The governor of the US state of Indiana has signed two new pro-life bills into law, protecting the lives of the unborn and the conscience rights of medics.
The first piece of legislation bans the use of ‘dilation and evacuation’ (D&E) abortions, which are the most common form of abortion between 13 and 24 weeks in the womb.
Nurses, pharmacists and physician assistants will also now be able to refuse to participate in abortions or dispense abortifacient drugs if it violates their conscience, thanks to the second new law.
This extends the conscience protection rights beyond doctors and other workers who were already covered.

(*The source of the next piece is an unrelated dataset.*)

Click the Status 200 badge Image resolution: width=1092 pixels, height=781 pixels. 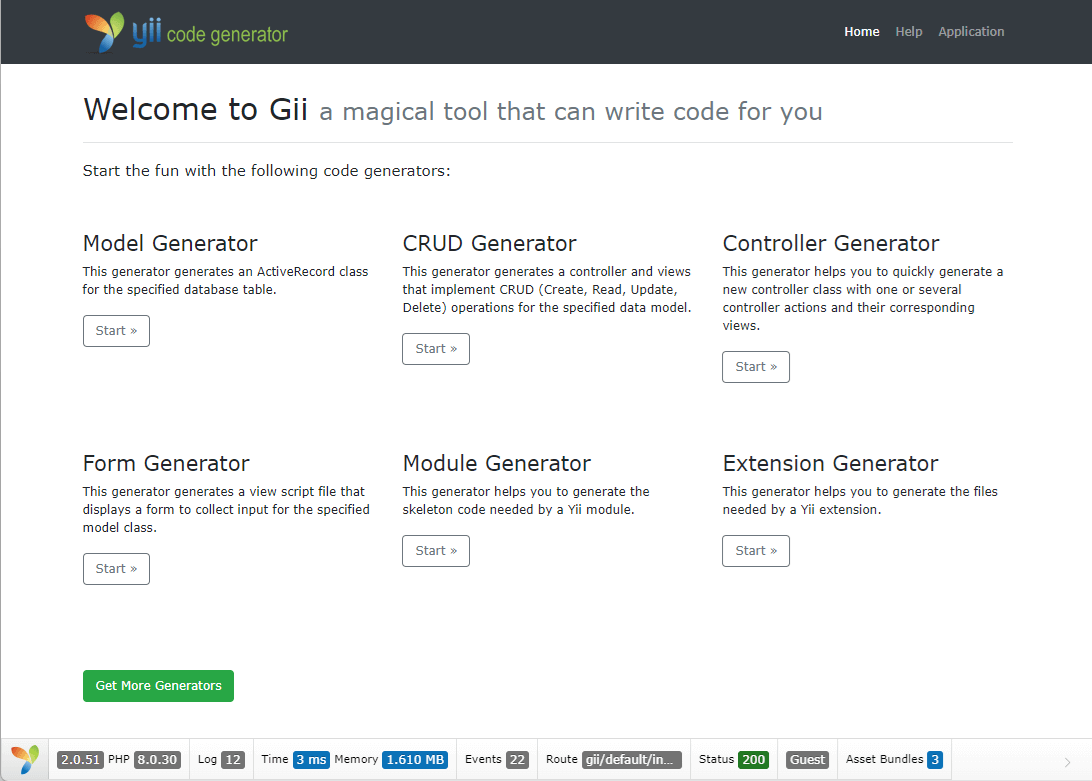[x=733, y=760]
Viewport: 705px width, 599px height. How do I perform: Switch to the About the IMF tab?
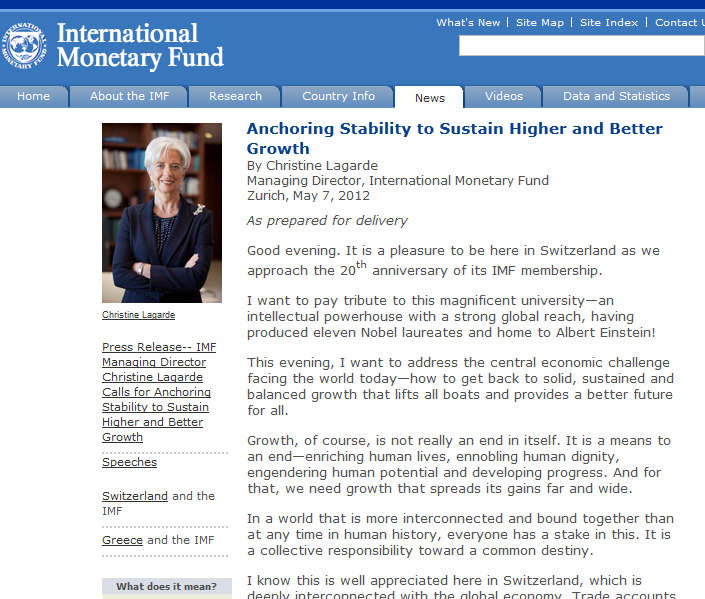129,97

Mike Fichter, president of the Indiana Right to Life campaign group, praised the new law, saying it would protect children from the ‘barbaric’ practice of D&E, which is known in the bill as ‘dismemberment abortions’.

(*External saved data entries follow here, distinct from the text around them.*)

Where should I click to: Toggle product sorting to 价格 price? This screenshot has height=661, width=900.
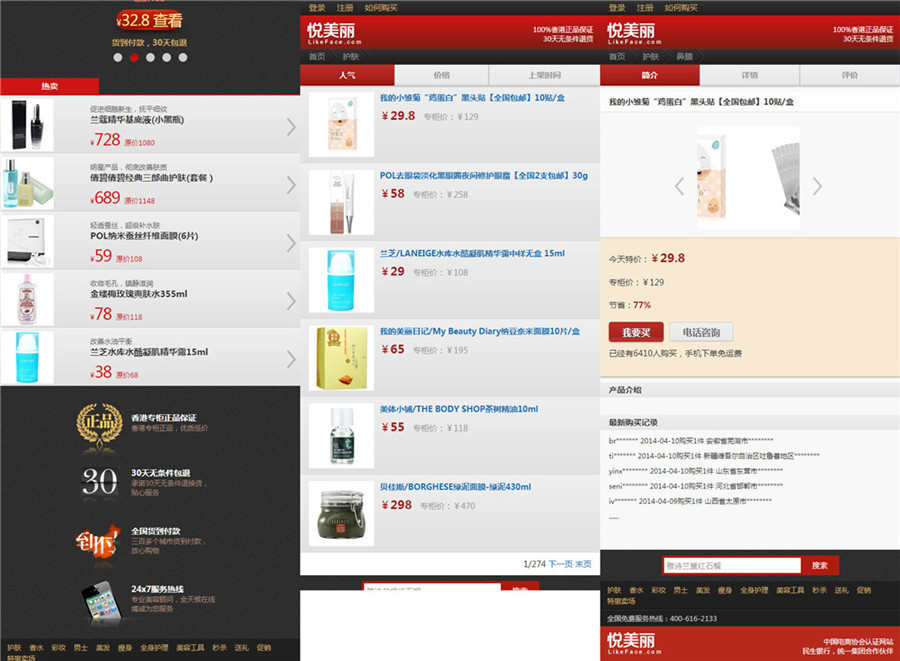point(442,73)

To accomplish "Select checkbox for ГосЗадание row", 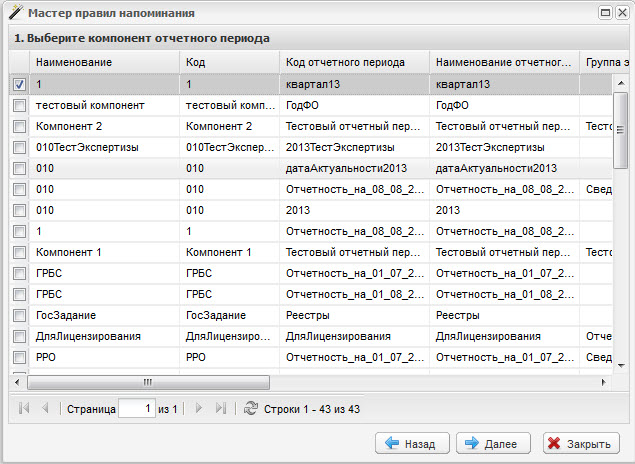I will tap(19, 315).
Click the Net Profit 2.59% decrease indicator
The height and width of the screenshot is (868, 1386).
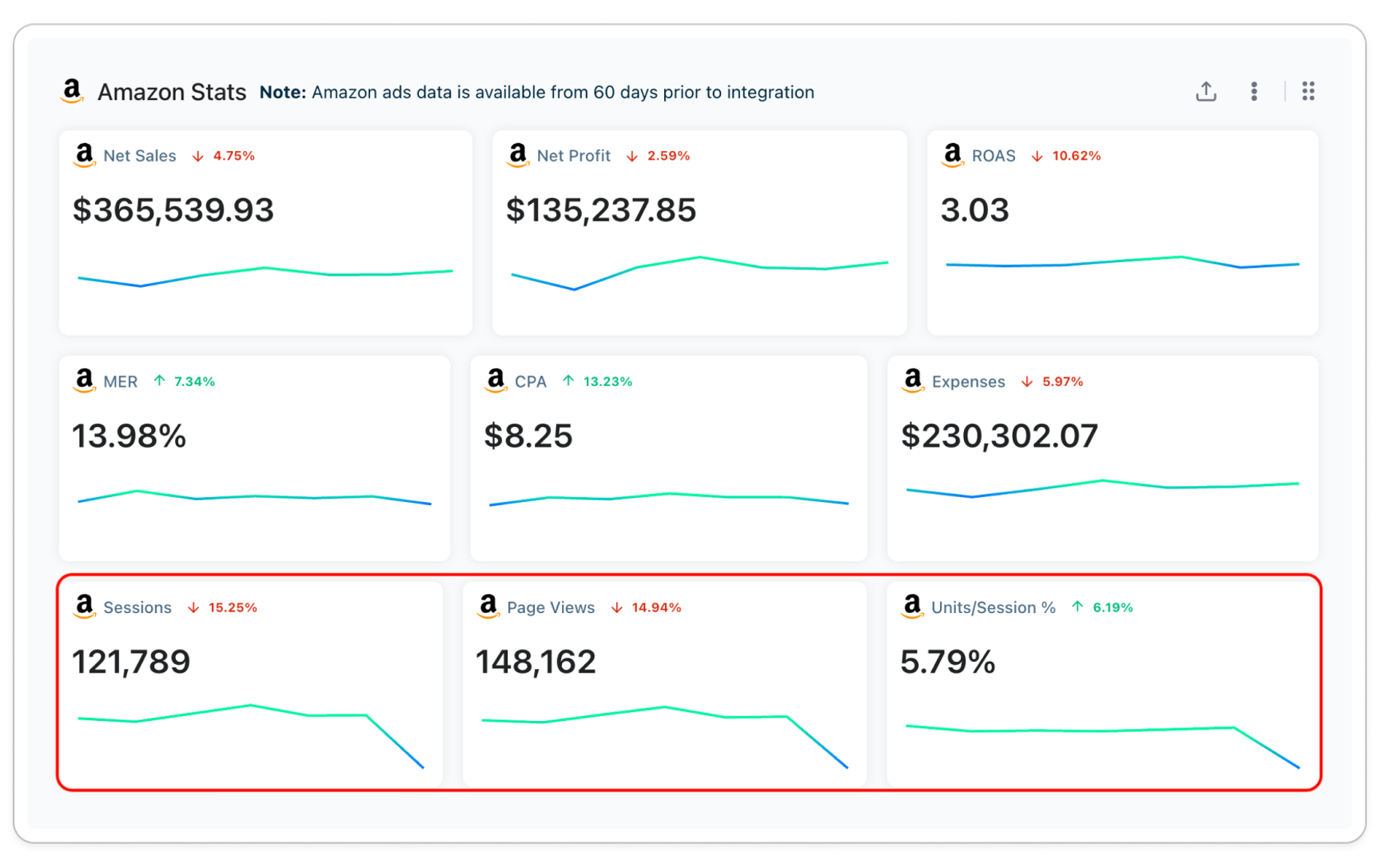pos(658,156)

In contrast, the pro-abortion American Civil Liberties Union of Indiana is suing the state for limiting women’s access to abortion.
Seven other states have had such laws temporarily blocked by lawsuits, but Mississippi and West Virginia already operate similar laws. North Dakota recently approved another earlier in April. The Indiana law is expected to come into force on 1 July.
Speaking in response to the second bill allowing professionals to refuse to participate in abortions, Mr Fichter said, ‘All health care providers must be able to practise their profession in Indiana without helping to end a child’s life against their conscience’.
Earlier this year, Ohio passed a ‘heartbeat’ bill banning abortion as early as six weeks into a pregnancy. The ban takes effect after the detection of a foetal heartbeat at a point before many women are even aware they are pregnant.
Kentucky and Mississippi have adopted similar laws, and Georgia is on the cusp of signing such a bill. The Mississippi law takes effect in July.